(Material for this exercise)

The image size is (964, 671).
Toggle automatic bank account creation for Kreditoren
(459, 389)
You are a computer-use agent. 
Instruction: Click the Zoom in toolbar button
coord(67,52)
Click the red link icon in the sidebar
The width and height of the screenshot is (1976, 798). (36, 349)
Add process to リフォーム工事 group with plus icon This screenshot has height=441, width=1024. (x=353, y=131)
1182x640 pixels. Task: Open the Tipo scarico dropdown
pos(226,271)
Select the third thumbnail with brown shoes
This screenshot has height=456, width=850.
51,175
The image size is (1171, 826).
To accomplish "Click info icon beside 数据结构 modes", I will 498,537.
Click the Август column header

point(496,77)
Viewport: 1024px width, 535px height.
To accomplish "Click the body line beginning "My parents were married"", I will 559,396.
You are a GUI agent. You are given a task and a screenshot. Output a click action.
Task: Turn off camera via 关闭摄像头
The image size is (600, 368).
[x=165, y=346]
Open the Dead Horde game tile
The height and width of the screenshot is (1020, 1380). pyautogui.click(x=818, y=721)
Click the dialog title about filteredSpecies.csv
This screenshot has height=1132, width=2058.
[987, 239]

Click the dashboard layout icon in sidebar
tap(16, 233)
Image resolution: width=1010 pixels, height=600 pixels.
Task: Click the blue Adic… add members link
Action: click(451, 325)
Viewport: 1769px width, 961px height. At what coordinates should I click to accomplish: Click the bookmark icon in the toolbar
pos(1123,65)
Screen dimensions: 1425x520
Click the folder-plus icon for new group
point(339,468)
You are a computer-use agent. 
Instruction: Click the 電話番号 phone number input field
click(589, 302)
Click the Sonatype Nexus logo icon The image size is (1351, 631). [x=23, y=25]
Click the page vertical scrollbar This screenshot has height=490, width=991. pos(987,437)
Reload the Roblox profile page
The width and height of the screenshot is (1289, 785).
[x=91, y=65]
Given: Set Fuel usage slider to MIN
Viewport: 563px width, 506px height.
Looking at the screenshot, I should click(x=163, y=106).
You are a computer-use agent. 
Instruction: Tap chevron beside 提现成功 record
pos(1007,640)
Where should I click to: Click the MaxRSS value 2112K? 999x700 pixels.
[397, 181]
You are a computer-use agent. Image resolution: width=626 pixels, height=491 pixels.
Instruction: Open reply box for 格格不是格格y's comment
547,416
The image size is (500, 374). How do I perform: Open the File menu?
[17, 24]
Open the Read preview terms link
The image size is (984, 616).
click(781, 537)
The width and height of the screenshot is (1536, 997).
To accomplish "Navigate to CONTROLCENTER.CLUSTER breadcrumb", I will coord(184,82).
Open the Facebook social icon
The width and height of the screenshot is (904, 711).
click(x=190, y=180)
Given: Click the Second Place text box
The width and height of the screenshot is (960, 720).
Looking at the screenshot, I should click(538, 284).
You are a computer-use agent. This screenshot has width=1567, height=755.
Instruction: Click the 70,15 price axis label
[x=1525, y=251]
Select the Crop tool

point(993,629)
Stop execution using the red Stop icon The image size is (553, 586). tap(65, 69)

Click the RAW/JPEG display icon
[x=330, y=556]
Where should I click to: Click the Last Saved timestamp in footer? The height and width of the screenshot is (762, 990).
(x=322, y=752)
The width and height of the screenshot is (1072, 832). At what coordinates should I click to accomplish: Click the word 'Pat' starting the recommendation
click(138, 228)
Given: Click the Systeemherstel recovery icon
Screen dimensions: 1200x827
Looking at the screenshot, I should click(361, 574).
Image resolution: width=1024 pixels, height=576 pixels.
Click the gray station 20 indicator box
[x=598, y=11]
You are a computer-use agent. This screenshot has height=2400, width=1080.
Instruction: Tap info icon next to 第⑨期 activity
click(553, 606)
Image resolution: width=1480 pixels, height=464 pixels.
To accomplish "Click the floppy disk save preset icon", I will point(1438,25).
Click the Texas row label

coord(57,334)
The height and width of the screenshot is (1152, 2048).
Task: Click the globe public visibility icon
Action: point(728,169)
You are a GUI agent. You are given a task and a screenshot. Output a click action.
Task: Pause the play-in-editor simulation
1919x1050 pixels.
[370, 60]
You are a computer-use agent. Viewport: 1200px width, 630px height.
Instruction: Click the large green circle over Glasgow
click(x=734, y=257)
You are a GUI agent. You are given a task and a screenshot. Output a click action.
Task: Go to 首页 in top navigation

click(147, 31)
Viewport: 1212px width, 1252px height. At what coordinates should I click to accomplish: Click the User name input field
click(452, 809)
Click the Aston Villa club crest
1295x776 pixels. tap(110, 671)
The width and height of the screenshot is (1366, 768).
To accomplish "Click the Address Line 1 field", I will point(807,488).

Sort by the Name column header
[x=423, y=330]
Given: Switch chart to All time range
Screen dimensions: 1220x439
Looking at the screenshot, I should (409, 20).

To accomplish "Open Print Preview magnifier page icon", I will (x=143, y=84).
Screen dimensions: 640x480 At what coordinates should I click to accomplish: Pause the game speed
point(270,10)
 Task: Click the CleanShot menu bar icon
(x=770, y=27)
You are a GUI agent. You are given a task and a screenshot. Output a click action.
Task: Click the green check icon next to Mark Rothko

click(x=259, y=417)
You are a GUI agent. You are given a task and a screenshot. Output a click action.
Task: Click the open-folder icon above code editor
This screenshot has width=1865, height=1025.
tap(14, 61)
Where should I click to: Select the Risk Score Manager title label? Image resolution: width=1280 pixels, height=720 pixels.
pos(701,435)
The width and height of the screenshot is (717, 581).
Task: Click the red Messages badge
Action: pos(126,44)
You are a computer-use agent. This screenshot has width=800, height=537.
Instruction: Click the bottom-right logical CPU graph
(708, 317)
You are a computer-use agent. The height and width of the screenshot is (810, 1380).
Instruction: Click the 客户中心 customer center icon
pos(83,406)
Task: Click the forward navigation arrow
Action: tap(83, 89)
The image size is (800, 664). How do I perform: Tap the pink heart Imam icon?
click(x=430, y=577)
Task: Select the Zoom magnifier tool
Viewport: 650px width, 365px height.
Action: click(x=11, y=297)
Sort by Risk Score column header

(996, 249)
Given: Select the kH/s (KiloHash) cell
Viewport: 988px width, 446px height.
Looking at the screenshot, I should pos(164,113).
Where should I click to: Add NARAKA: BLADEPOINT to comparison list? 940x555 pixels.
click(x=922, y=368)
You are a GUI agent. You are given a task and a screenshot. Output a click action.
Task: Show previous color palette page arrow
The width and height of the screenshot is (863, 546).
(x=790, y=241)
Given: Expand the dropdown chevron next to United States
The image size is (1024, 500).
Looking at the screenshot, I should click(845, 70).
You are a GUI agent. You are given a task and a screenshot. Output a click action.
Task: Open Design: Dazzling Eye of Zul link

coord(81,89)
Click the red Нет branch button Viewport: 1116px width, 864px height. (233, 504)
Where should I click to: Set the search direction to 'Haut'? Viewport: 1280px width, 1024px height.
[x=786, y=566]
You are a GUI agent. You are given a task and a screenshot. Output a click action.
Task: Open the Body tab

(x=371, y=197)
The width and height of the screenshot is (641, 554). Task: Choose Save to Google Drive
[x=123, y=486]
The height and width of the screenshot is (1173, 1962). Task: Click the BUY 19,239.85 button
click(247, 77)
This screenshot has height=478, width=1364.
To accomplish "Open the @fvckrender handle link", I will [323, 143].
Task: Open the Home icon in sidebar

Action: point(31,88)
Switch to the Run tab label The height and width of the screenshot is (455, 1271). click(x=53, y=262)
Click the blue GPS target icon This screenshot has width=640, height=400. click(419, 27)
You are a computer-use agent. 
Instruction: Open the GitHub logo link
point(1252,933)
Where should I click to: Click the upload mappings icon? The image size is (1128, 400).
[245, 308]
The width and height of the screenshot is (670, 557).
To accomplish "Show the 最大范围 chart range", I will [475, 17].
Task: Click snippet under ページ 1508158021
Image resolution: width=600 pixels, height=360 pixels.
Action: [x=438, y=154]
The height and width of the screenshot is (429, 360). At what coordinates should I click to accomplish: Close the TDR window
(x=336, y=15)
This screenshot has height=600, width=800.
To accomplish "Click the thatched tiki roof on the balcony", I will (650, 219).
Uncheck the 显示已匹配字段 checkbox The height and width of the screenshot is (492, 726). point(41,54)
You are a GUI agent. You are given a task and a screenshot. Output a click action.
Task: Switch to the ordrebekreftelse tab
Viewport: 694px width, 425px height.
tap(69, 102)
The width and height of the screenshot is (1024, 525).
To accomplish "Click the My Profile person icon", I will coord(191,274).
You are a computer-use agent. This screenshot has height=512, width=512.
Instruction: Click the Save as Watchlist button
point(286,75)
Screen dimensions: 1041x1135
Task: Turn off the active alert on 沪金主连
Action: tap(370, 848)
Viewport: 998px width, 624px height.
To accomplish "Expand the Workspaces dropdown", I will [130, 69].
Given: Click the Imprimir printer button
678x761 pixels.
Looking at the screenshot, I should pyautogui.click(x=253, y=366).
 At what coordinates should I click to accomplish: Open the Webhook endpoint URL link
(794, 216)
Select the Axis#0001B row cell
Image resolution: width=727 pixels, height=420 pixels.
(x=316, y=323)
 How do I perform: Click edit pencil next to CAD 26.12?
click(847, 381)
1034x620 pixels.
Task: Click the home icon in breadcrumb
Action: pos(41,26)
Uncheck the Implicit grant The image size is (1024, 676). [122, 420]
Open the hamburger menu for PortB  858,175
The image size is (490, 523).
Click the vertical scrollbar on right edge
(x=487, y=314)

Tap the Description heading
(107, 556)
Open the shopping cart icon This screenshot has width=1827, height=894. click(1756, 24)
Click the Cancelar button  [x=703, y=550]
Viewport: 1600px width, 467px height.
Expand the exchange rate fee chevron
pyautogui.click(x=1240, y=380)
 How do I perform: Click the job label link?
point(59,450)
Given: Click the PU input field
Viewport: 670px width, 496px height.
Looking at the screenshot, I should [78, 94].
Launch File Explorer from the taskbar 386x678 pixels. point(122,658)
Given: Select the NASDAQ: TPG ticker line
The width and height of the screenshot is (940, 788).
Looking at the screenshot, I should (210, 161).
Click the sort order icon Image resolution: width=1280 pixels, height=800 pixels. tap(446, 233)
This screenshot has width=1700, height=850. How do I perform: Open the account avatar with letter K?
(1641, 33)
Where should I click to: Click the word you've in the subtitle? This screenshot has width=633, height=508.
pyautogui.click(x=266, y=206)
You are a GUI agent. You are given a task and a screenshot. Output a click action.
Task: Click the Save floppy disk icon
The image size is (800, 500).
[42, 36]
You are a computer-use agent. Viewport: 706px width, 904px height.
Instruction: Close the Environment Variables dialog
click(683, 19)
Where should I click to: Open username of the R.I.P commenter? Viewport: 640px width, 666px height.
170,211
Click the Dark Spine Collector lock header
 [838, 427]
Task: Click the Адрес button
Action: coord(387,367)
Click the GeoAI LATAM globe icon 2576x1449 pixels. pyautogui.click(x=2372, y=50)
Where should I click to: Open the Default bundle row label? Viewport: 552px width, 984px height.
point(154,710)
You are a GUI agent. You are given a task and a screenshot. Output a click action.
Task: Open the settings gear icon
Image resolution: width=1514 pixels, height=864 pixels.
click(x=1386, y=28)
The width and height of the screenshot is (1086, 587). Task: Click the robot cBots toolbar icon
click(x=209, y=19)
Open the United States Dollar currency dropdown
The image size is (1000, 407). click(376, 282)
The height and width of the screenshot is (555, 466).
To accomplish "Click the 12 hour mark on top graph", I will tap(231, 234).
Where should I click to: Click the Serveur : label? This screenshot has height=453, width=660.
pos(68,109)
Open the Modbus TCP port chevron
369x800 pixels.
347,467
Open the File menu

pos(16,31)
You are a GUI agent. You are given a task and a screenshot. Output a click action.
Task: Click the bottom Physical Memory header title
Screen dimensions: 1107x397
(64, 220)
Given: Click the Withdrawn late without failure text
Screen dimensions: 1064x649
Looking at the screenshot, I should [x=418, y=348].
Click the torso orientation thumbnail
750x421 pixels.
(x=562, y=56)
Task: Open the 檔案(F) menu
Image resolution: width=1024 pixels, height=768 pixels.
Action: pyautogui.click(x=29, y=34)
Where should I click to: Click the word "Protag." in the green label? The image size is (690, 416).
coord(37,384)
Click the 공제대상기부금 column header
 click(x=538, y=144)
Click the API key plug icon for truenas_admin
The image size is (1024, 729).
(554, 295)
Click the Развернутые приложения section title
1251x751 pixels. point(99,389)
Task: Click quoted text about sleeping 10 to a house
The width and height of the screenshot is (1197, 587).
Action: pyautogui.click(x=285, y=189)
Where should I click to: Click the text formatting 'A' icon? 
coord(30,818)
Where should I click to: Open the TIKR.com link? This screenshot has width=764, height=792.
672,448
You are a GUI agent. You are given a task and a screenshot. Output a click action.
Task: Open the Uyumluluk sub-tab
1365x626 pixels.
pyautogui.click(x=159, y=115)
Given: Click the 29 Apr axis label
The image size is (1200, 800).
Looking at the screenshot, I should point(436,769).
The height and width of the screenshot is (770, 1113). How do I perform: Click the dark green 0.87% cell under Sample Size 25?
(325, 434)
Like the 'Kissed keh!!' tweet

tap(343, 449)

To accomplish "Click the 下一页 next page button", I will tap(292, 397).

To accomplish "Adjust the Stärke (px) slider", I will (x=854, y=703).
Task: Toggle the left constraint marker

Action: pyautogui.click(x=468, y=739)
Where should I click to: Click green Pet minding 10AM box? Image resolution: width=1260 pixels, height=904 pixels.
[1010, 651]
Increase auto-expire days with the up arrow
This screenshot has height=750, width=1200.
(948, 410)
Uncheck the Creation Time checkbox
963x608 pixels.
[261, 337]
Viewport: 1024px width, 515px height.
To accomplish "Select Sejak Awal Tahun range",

(Activity) Select every line in the records above that contains the word "chart".

(Response to this task)
Given: Switch chart to All time range
To accomplish "Show the 最大范围 chart range", I will [475, 17].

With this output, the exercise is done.